Anne believes she’s known mostly regionally, but she has done work for clients in Greece. She designed a metal for them. She has done pieces for a company called Hampshire Commercial, which is national and pinnacles in England. Also, before she moved to Mass she did some work in Charleston. You can come across her work fairly easily in Western MA, however. She has a painting in the Delaney House Restaurant in Holyoke, in the Fire House in South Hadley, and 3 in the Holyoke Senior Center. She most known around here, however, for her series of paintings of vanishing family farms in MA. These paintings really got her name out there. There was a whole movement about saving and restoring the old 1800s farm houses, which she became very involved with. She even gave lectures and presentations around the area on the importance of saving them and was named Spirit of the Bay State in 1990 by Channel 40. She liked doing that preservation and history-related work and wants to write a book on it. She wants to do work like this that has an impact.

Artist, Innovator, Entrepreneur, or Cultureprenuer?

Anne thinks of herself as a combination of an artist, innovator, entrepreneur, and cultureprenuer. She started her own business, she’s does restoration and preservation work for old farms in North Hadley, she consults clients on color choices when painting or even designing, and she also consults clients on business issues like starting one’s own business.

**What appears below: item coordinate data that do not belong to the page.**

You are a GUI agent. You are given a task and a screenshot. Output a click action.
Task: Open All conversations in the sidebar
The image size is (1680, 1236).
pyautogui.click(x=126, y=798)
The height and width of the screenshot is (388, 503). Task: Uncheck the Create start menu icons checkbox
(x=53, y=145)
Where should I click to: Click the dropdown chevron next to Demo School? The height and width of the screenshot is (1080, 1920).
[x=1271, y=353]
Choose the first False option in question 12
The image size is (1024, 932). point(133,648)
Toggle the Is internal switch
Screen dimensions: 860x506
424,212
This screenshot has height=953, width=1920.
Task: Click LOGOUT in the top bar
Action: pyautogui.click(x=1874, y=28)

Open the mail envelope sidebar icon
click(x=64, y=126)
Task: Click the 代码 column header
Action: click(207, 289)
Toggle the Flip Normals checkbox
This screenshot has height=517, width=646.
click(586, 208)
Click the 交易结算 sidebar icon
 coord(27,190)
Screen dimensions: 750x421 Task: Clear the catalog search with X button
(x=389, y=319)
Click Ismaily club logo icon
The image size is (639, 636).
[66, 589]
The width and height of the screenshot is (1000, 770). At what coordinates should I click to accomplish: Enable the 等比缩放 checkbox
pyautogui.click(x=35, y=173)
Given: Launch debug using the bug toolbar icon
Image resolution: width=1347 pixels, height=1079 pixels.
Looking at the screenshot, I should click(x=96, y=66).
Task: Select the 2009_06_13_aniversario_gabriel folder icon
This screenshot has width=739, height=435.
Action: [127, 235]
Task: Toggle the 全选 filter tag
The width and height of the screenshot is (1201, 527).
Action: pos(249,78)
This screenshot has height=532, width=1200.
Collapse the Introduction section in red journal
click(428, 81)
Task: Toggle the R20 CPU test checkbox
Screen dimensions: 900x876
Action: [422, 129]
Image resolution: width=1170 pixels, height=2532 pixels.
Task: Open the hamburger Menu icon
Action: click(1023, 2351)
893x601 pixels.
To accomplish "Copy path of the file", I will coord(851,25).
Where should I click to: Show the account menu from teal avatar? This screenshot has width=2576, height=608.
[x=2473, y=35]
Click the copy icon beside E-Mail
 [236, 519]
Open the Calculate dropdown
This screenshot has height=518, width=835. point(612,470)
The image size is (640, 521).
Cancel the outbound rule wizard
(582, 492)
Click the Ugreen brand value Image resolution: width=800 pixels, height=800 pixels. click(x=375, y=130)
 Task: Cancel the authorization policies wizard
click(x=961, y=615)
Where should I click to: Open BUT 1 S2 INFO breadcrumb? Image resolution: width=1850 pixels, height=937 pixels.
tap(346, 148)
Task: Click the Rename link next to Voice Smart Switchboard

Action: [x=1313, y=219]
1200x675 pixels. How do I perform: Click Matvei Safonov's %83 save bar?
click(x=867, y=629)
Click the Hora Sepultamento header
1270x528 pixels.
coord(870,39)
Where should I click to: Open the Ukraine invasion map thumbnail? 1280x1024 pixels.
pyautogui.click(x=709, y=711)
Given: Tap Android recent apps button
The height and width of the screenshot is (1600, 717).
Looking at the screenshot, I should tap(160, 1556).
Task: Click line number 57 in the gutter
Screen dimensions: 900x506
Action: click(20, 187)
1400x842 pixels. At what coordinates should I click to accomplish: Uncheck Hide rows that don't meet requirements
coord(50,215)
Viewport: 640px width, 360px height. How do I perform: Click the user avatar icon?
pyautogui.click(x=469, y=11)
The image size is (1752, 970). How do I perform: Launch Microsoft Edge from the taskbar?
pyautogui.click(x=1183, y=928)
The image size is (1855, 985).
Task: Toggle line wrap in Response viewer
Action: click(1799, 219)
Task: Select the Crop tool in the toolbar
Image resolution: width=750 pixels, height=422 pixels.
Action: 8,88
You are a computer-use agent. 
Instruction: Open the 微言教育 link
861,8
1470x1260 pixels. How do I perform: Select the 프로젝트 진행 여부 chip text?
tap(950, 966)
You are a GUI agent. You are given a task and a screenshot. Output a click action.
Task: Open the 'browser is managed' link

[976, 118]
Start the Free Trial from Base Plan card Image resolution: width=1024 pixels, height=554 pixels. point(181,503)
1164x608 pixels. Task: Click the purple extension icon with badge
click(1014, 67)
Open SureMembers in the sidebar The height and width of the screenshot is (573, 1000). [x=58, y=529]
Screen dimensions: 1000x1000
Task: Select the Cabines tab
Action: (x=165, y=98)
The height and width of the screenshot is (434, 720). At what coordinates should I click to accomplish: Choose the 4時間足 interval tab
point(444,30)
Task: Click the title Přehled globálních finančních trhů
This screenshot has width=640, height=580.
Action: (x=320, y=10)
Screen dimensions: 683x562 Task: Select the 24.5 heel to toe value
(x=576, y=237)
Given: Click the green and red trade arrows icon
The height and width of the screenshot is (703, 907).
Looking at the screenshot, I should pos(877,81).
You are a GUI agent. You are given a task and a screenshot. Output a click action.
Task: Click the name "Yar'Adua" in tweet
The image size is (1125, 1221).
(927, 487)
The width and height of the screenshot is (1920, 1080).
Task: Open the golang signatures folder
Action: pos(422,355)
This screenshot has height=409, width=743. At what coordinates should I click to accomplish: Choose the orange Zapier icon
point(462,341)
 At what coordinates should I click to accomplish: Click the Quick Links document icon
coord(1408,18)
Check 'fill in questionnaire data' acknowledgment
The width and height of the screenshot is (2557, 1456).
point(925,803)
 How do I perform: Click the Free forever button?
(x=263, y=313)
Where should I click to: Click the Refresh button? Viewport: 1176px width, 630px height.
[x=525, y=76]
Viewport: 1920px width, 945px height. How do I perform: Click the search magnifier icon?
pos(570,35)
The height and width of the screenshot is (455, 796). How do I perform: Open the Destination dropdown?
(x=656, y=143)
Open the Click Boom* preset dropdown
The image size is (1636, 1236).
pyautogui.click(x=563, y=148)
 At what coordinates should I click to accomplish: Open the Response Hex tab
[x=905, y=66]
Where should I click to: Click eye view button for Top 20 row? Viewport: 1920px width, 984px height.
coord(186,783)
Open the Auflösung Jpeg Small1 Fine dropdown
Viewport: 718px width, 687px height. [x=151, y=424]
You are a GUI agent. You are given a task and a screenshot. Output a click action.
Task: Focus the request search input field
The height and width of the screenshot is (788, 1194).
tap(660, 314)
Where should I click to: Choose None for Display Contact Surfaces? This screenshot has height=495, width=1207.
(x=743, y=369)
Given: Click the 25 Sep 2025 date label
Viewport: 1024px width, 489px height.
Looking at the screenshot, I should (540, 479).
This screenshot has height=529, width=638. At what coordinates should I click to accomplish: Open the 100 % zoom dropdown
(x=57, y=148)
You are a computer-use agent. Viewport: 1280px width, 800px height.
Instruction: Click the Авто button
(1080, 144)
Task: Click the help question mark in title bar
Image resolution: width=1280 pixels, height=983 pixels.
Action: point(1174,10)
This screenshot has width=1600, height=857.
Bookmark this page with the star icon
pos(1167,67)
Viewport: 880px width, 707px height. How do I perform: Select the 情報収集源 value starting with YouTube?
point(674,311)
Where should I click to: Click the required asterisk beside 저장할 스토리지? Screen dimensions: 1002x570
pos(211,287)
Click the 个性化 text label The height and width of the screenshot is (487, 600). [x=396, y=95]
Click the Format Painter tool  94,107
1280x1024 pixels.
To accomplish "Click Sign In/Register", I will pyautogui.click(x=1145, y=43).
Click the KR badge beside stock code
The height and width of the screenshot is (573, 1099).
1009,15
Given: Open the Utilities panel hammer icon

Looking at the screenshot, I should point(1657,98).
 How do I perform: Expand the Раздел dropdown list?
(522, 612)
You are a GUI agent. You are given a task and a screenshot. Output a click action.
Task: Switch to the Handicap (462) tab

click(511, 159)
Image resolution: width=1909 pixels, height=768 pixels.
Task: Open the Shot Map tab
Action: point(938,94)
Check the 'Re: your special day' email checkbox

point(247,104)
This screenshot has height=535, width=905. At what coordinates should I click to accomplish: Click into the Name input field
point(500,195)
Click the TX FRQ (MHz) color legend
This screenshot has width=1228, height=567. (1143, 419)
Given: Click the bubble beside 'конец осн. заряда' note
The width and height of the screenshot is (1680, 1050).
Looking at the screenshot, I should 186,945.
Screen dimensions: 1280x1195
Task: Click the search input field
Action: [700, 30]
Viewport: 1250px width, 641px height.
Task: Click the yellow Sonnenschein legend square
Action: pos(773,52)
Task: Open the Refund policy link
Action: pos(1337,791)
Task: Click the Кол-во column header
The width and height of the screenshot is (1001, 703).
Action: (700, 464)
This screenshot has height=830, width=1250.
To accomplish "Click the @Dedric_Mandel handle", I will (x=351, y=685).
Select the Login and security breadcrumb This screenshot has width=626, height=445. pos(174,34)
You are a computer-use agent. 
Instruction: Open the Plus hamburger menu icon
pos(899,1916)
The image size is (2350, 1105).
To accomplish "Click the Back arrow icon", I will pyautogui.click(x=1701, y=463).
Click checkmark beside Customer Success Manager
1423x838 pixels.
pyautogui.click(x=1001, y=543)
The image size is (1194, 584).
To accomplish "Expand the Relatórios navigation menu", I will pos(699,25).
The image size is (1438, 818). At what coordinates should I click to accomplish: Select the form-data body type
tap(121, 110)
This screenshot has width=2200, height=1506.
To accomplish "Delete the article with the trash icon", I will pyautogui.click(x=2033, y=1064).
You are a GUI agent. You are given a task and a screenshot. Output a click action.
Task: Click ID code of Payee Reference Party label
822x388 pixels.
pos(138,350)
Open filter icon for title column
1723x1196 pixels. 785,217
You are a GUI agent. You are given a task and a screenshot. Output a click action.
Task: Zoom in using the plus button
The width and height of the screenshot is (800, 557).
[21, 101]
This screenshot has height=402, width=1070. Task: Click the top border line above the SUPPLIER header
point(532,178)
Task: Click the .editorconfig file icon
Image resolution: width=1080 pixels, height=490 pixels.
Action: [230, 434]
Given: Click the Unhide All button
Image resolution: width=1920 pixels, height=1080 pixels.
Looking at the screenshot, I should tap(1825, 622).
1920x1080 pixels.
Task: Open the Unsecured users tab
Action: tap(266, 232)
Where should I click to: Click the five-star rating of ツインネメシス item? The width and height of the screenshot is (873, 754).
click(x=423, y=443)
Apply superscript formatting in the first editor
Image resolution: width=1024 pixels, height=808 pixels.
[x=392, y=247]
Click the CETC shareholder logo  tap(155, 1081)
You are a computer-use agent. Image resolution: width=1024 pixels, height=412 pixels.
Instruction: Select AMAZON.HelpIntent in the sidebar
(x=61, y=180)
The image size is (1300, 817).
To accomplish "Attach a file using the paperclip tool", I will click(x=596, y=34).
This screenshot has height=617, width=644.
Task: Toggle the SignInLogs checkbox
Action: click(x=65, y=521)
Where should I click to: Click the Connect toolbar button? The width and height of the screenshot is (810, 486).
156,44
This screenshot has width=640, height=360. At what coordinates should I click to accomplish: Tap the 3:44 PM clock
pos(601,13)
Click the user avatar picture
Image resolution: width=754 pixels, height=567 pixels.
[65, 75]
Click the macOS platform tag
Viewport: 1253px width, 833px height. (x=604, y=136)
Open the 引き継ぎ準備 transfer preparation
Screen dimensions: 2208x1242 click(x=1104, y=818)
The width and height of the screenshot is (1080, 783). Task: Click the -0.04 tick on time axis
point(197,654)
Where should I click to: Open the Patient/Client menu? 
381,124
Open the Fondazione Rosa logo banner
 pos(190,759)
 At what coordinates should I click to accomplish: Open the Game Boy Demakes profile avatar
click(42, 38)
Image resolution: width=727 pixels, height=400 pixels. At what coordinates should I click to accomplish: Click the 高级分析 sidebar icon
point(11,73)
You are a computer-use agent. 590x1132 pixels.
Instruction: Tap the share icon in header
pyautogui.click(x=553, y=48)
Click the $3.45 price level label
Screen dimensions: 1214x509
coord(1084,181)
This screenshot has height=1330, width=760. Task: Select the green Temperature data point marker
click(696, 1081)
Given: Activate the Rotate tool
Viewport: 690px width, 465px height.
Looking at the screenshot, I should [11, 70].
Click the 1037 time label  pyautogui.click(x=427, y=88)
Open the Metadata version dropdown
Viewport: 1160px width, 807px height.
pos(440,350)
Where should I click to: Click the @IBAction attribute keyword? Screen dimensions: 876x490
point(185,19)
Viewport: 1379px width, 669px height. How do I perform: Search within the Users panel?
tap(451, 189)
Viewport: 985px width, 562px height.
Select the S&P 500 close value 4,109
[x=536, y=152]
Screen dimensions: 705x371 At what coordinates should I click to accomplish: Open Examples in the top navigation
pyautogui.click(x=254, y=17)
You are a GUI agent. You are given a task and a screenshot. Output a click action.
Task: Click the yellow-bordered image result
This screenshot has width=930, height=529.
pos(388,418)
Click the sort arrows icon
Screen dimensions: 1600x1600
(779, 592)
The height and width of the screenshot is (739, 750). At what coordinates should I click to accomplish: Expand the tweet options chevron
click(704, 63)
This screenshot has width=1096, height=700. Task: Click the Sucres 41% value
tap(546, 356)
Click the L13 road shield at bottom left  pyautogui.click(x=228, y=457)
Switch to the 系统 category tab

Advice to others who are trying to follow a similar path

To people who want to pursue a career in painting, Anne says: “Once they start painting, it changes their life; opens their eyes to the world around them and gets them to see things they never noticed before. It’s a very eye opening art, and addicting.” Art is very important — keeps her aware.

Unique Struggle

Later in her life, Anne developed a condition called Optic neuritis, which caused her to lose sight in her left eye. There’s no known cure or treatment for it, so she has to deal with it on a daily basis, and she can still paint and teach. Since she’s mastered painting with her impaired vision, she actually feels that now she is painting better than ever and can spot imperfections right away. She feels that the traditional training she received to be an artist caused her to see a certain way and develop skills that has helped her go about everyday life with this condition now. Thus, she’s thankful for her job.